A noncommittal statement was issued after the four-hour session between Machel, Zimbabwean Prime Minister Robert Mugabe and Tanzanian President Julius Nyerere. Western diplomats here said they believed the three leaders discussed military assistance for Machel in his struggle against insurgents of the Mozambique National Resistance movement.

The summit, held without advance notice, underscored the deteriorating situation in Mozambique, where Machel's Marxist government has been locked in a five-year struggle with the guerrilla organization. The MNR, backed until last year by the white-minority government of South Africa, has forces operating throughout Mozambique..

The rebels recently launched what an MNR spokesman in Lisbon, Portugal, described as a "final offensive" against the capital, Maputo. Although most analysts discount the movement's ability to capture major population centers, Machel last month told a rally in Maputo that the rebels were keeping Mozambique in a state of "partial asphyxiation" that might force him to close schools and factories and send workers to fight because "the survival of the nation was at stake."

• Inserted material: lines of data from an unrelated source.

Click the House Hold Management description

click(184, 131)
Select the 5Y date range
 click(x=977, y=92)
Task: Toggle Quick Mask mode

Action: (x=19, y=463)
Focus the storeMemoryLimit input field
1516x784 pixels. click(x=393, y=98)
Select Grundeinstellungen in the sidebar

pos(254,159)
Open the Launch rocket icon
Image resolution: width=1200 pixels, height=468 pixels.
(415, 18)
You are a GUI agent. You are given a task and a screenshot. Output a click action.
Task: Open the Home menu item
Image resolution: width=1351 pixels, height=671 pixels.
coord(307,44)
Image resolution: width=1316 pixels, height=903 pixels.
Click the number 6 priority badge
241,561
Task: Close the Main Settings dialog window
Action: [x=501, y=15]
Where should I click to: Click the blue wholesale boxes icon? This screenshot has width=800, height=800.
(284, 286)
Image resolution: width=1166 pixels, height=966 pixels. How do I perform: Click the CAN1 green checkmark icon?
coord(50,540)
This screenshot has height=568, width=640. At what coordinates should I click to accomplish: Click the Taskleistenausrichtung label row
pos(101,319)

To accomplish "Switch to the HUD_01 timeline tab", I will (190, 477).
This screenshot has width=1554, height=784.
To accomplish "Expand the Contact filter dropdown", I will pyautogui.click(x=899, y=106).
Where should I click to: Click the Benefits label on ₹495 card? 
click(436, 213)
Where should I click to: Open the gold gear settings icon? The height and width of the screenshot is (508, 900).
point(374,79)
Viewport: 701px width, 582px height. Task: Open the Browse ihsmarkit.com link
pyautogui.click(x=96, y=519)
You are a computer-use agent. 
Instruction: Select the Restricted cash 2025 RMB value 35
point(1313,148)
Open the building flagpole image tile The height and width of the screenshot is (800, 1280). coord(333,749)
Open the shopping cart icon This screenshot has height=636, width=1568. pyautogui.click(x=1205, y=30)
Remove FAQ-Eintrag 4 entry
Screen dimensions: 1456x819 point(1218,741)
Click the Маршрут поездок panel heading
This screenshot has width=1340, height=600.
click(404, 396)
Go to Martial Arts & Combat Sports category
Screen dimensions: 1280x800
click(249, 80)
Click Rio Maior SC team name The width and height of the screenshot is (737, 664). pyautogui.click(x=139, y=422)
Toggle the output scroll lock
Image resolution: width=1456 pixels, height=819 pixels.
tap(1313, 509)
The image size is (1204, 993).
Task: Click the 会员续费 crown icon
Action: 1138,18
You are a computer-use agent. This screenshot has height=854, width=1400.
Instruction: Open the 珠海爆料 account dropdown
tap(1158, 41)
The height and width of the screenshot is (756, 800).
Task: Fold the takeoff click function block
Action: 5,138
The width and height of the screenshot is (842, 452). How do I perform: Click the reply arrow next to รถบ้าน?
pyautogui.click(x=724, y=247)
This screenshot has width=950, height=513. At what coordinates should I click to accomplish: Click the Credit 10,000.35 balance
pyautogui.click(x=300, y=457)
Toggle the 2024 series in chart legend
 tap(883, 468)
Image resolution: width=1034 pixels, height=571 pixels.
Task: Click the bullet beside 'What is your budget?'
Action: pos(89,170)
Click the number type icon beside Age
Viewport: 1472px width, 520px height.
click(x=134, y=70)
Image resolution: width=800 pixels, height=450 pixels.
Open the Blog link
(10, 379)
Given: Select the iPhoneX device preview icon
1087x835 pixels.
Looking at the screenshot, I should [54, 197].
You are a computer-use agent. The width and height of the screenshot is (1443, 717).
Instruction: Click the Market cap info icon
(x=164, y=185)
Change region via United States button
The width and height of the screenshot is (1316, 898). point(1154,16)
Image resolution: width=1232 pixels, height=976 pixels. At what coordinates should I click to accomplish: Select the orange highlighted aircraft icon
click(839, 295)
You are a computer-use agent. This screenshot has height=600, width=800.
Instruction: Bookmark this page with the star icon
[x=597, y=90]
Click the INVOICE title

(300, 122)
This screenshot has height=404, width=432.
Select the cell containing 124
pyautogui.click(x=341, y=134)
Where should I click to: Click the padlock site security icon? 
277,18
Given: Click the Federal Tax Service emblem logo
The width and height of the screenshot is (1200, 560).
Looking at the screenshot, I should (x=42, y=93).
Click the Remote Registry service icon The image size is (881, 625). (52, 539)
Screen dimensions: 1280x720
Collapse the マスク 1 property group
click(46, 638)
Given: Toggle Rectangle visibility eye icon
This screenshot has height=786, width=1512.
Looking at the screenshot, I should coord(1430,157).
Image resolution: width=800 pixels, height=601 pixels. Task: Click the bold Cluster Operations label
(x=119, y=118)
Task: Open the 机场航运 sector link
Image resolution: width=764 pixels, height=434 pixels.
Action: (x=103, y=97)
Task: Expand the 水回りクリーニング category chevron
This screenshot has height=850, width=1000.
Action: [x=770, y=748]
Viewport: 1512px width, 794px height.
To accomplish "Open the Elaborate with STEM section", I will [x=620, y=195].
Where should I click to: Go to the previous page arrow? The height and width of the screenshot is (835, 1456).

Any further commitment of Zimbabwean or Tanzanian troops would be widely interpreted here as a blow to American diplomacy, which has sought to lessen outside military involvement throughout the region and to encourage warmer ties between South Africa and its black neighbors. Mugabe and Nyerere have been Africa's harshest critics of the Reagan administration's regional policy and have attacked a nonaggression accord between Mozambique and South Africa, athough they have refrained from publicly criticizing Machel.

Mozambique signed the pact hoping South Africa would cease support for the MNR, but the movement has continued to flourish..

Machel has also pursued a policy of closer ties to the West in a search for foreign investment for his besieged economy and for support against the rebels. The Reagan administration has supplied $8 million in economic assistance, but an administration proposal to grant a token $1.1 million in military aid was shelved earlier this year because of opposition from conservative Senate Republicans..

Zimbabwe already deploys about 4,000 troops inside Mozambique to protect a railway, road and oil pipeline leading to Zimbabwe from the Mozambican port of Beira.

Tanzania has an undisclosed number of military advisers training and assisting Mozambican troops.

One plan discussed unofficially here would divide Mozambique into three security zones.